- **Task to carry out**
How many of the lines below have the word "computer" in them? The answer is that number and nothing more.

Record excerpts Block Start

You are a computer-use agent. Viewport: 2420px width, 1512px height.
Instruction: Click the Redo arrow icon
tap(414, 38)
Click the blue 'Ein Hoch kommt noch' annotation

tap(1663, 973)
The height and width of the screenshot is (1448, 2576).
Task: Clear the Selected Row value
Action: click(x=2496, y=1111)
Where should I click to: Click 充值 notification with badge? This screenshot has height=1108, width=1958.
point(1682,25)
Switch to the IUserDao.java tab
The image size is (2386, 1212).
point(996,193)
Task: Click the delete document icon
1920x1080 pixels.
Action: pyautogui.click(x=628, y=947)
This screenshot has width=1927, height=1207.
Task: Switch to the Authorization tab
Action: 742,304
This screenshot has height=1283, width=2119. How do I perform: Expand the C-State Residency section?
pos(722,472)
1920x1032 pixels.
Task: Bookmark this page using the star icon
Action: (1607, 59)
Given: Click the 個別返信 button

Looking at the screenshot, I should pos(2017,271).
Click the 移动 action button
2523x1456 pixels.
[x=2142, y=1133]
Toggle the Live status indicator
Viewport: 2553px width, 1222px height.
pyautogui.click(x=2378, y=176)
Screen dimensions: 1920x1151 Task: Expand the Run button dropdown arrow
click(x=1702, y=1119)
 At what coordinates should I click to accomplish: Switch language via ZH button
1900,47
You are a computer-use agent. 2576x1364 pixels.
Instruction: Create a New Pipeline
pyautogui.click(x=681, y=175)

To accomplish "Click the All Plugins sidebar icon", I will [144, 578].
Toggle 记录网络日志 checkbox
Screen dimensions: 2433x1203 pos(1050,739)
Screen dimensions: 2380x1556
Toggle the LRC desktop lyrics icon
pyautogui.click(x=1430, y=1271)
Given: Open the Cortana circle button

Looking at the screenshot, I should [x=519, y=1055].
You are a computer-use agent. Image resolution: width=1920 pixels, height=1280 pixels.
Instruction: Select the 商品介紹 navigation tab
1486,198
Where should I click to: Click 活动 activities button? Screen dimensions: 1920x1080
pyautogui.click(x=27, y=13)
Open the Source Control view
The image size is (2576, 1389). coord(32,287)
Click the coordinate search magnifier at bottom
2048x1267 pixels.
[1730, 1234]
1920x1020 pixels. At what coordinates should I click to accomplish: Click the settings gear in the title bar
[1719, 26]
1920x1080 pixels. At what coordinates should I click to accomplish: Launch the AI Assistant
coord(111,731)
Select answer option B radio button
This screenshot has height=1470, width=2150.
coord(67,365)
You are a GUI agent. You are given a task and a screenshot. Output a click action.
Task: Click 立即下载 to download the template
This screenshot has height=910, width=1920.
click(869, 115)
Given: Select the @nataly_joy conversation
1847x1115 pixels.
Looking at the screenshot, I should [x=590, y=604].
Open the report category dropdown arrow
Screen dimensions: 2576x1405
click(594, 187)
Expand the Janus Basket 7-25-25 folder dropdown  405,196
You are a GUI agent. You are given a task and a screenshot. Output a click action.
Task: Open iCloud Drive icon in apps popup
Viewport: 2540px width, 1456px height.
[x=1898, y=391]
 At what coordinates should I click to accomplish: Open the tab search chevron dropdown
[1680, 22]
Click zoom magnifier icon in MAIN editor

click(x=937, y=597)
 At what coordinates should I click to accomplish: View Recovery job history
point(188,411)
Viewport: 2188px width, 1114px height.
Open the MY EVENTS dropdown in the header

Record excerpts Block End

- **Reply to the task**
3